Álvarez and CONTRA-TIEMPO have continued to tour with performances such as “joyUS justUS” (2017), a radical celebration of humanity and the feminine, centering joy as a more loving and just future is imagined. Her work has been presented in theaters across the country and the world, including in Germany, Bulgaria, Cuba, Bolivia, Ecuador, Chile and El Salvador. She was selected as the 2018 BiNational Artist in Residence, connecting communities in the Sonoran Desert, Phoenix (U.S.), Douglas (U.S.), Tucson (U.S.), and Agua Prieta (M.X.), through leading artistic workshops, collaborative performances and public talks, and concluding with a performance at the U.S.-Mexico border. Álvarez and CONTRA-TIEMPO were also invited to represent the best of American Contemporary Dance Abroad through the Obama Administration’s U.S. Department of State cross-cultural exchange program produced by BAM and DanceMotionUSA. 

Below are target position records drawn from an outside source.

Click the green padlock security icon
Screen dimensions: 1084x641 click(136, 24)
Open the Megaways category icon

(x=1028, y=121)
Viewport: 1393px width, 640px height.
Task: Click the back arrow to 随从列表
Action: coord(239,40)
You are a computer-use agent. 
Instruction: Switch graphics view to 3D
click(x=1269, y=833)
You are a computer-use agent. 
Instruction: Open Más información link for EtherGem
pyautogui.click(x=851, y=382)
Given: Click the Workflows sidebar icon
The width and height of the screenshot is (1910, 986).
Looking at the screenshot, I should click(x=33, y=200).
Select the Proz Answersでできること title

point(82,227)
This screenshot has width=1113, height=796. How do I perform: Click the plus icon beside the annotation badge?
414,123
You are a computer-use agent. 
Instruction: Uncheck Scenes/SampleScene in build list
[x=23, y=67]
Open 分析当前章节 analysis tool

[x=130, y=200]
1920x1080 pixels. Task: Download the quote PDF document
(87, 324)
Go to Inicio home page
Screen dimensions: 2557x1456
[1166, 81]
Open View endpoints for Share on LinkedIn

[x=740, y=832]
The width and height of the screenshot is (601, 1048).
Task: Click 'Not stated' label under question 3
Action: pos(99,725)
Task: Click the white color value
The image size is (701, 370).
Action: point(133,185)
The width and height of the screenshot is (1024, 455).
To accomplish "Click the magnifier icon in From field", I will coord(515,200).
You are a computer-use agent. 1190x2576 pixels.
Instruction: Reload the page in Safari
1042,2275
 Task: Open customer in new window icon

In the Fall of 2022, Álvarez was invited to join the UC San Diego Theatre and Dance Department as a tenured faculty member. In this exciting new chapter of her career, Álvarez, in collaboration with her colleagues and students, is imagining and designing a new future for embodied performance and practice at UC San Diego. Álvarez has been recognized with a number of awards and grants by organizations such as NEFA’s National Dance Project, the National Association of Latino Arts and Cultures, LA City Department of Cultural Affairs, Los Angeles County and the California Arts Council among others. She is the recipient of the Mujeres Destacadas award from LA Opinion and a Los Angeles Women’s Theatre Festival Rainbow Award for her work with CONTRA-TIEMPO called “Agua Furiosa.” She received a bachelor’s degree in dance and politics from Oberlin College and a master of fine arts in choreography from UCLA’s Department of World Arts and Cultures. Álvarez lives in Los Angeles with her husband and two children.